For adults, the regime established gas chambers at six facilities across Germany and Austria. Between January 1940 and August 1941, these sites killed 70,273 people, according to the program’s own internal records. Public awareness and protests, including from some clergy, led Hitler to formally halt the adult program in August 1941, but the killing of children continued. In August 1942, medical professionals resumed killing adults as well, this time in a more concealed manner. The Euthanasia Program predated the systematic murder of European Jews by roughly two years and served as an operational blueprint for the Holocaust.

Postwar Institutions and the Push for Change

The end of World War II did not end institutional abuse. In early 1972, investigative reporter Geraldo Rivera was contacted by an activist physician who had been fired for speaking out about conditions at Willowbrook State School, a facility for people with developmental disabilities on Staten Island in New York. Rivera’s resulting exposé, “Willowbrook: The Last Great Disgrace,” showed the American public what life inside these institutions actually looked like. The broadcast triggered a class-action lawsuit filed against the State of New York in March 1972, which resulted in a 1975 settlement to dismantle Willowbrook entirely.
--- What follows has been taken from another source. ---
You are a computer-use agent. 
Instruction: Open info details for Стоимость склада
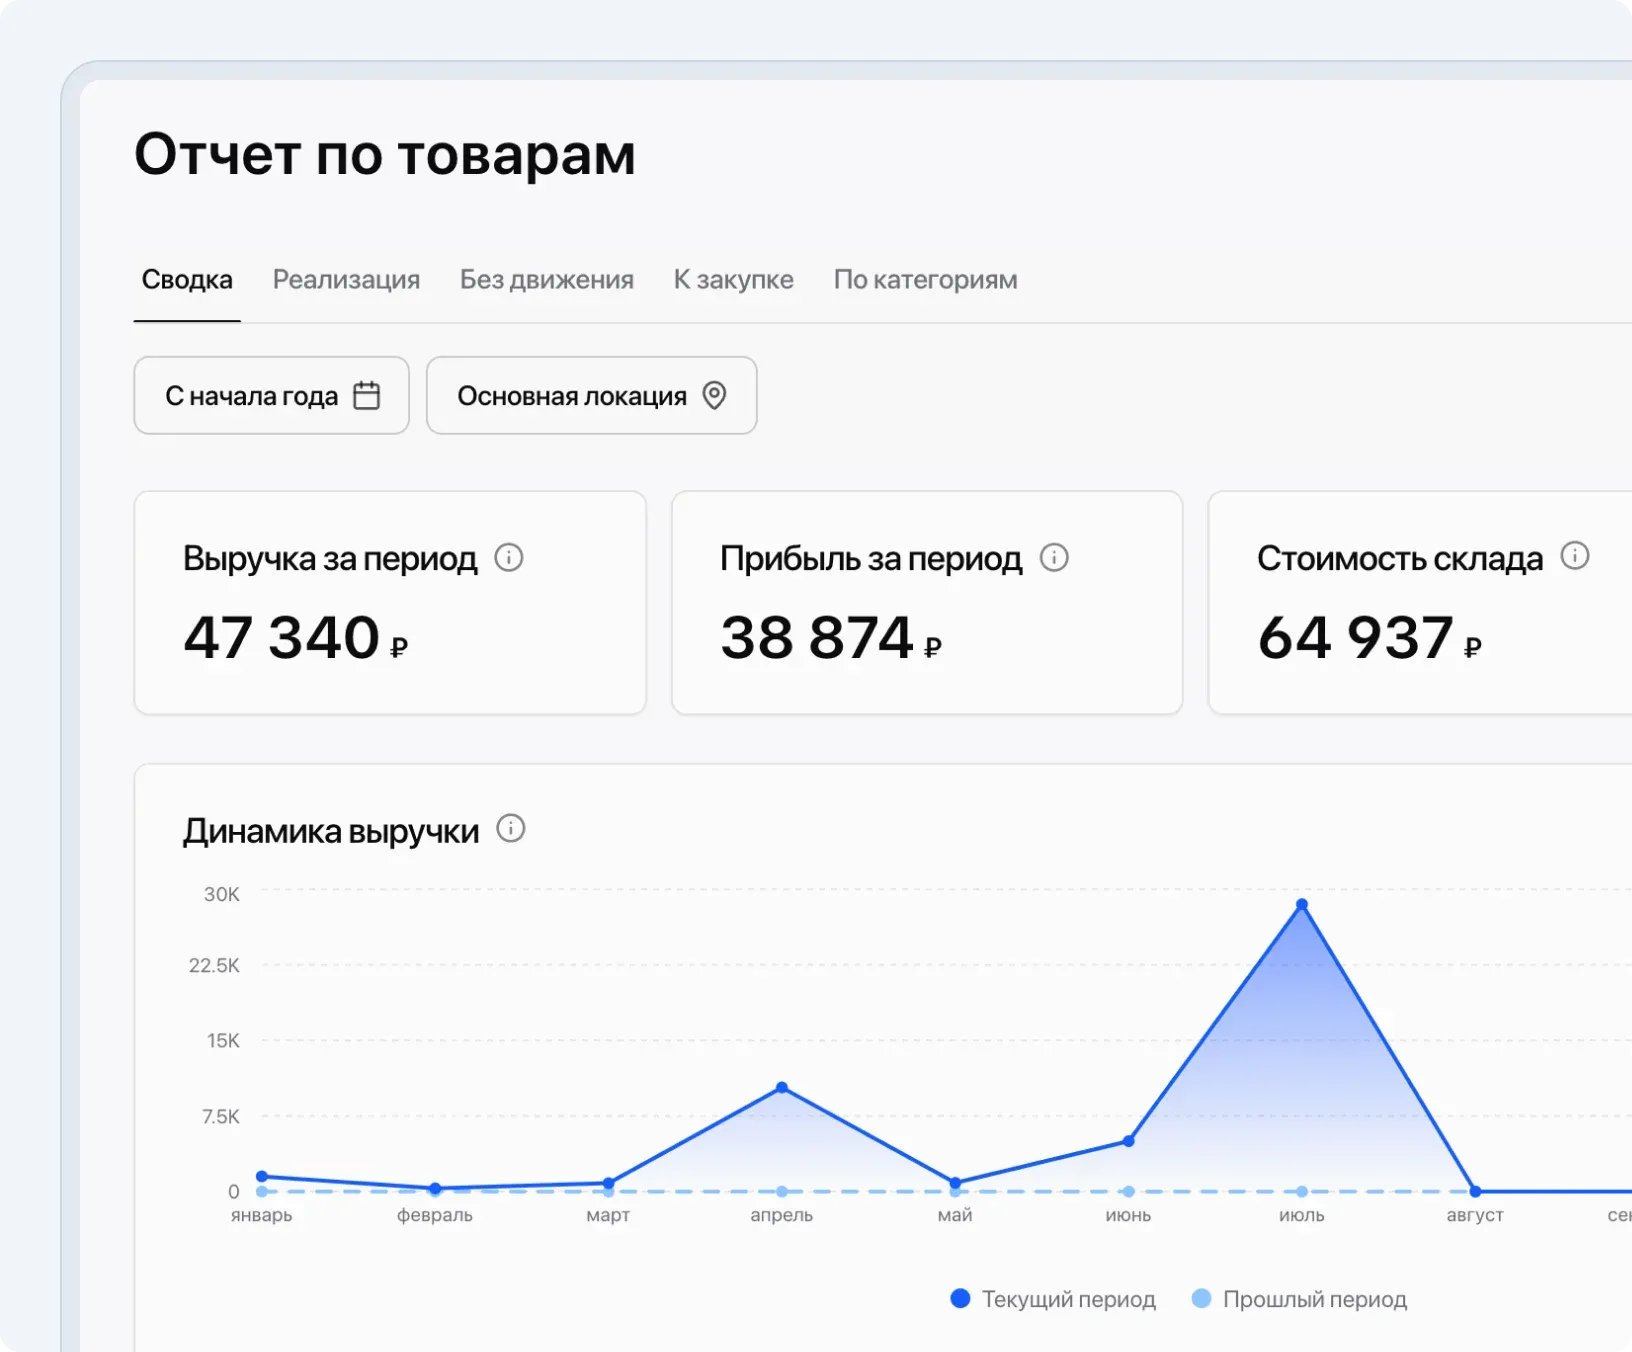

The Willowbrook case catalyzed a wave of similar lawsuits across the country, each arguing that people with disabilities had the same constitutional rights as other citizens, including freedom from cruel and unusual punishment, due process, and access to developmental services. These legal battles fueled the broader movement toward deinstitutionalization, shifting the goal from containing disabled people in facilities to supporting them in communities.

From Medical Problem to Social Barrier

Throughout most of this history, disability was understood through what scholars now call the “medical model,” which treated a person’s impairment as the core problem and the individual’s body as the target for intervention. The oldest version of this framework, the “moral model,” went even further by associating disability with sin or moral failing. Terms like “cripple,” “imbecile,” and “lame,” some traceable to the 9th century, reflected these assumptions.

In the late 20th century, disability scholars and self-advocates proposed a fundamentally different framework: the social model. British scholar Mike Oliver argued that disability was distinct from impairment. Impairment is the physical or mental condition itself. Disability, in this view, is what happens when society fails to accommodate that condition. A wheelchair user isn’t disabled by their legs; they’re disabled by stairs, narrow doorways, and a lack of ramps. From this perspective, medicine’s focus on “fixing” impairment reinforced the idea that disability was an individual tragedy rather than the result of choices society made about how to build its spaces, write its laws, and organize its workplaces.

The social model became the intellectual foundation for disability rights legislation and shifted the conversation from what was “wrong” with disabled individuals to what was wrong with the systems around them. That shift, still incomplete and still contested, represents the most significant change in how disability has been understood in at least a thousand years.